What your first custom layer should include

  • Brand-level typography, spacing, color, and component styling.
  • Only the layouts that materially differ from the starter.
  • Navigation, archive, article, and landing-page patterns that map directly to your content model.
  • Deployment-aware decisions if Cloudflare is your intended runtime from the start.

What not to do first

Do not start by rebuilding every component, rewriting the entire layout system, or optimizing for edge-case interactions before the core content views are stable. That is how teams turn a platform evaluation into a self-inflicted frontend project.

How migration changes the brief

In migration work, the theme brief should begin with preservation priorities. Which pages drive traffic. Which modules drive leads. Which visual conventions are actually business-critical.
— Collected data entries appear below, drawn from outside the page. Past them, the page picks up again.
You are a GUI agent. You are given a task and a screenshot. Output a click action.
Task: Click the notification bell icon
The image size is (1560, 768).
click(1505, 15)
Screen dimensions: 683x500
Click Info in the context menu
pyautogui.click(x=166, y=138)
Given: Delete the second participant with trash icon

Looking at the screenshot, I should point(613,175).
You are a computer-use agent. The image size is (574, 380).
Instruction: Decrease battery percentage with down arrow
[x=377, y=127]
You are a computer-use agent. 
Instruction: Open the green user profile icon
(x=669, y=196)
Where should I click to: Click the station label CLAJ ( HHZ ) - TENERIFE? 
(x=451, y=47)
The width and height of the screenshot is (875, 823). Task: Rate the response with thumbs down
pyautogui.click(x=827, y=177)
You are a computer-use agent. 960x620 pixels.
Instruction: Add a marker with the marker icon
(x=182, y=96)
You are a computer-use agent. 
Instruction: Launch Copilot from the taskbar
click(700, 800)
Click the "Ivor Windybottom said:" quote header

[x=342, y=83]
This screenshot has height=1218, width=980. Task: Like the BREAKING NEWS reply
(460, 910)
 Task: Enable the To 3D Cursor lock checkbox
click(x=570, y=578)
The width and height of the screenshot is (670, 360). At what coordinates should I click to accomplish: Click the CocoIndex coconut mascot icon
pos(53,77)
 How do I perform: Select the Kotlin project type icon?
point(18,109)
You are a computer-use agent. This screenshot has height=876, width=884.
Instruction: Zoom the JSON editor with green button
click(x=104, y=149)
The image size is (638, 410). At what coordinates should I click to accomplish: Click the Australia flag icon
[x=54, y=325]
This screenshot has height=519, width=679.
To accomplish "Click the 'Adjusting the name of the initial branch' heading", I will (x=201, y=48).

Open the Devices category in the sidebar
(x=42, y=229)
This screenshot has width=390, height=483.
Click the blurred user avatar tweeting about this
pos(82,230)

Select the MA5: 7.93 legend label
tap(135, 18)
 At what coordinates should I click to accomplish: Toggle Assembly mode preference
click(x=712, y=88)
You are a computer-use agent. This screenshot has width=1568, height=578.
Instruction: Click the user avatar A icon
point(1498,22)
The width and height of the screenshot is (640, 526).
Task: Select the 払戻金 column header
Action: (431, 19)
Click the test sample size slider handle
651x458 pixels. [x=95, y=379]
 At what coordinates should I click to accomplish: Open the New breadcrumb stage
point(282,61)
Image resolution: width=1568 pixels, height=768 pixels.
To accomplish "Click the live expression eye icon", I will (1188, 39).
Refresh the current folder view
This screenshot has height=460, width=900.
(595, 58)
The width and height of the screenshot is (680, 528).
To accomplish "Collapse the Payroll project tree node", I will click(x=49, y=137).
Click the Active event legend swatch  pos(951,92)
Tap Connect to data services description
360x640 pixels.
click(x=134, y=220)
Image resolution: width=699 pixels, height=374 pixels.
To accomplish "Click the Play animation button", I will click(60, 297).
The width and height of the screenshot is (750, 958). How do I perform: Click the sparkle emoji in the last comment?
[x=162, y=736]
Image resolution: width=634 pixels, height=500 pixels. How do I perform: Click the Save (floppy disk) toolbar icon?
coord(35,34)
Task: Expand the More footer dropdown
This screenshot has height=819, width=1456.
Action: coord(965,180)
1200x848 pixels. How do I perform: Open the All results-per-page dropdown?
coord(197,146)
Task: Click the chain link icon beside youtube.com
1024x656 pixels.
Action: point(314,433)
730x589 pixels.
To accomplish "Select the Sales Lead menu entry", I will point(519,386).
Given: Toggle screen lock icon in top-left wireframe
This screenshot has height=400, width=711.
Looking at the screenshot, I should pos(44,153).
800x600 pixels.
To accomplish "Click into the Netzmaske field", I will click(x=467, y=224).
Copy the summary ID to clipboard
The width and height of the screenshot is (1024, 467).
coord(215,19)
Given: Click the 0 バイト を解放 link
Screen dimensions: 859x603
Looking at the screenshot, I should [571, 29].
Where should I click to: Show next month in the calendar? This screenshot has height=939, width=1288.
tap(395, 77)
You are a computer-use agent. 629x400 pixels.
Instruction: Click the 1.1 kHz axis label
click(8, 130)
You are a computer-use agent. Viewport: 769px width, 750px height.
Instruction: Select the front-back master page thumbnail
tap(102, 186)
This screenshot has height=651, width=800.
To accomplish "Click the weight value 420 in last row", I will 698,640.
That is a better brief than “make it look like the old site.” Read Migration and Hosting alongside this page if those decisions are still open.

Version-one success criteria

  • The site expresses your real content types cleanly.
  • The custom layer is small enough that future platform changes remain manageable.
  • The visual system feels intentional without hiding the real information architecture.
  • You can explain why each custom template exists.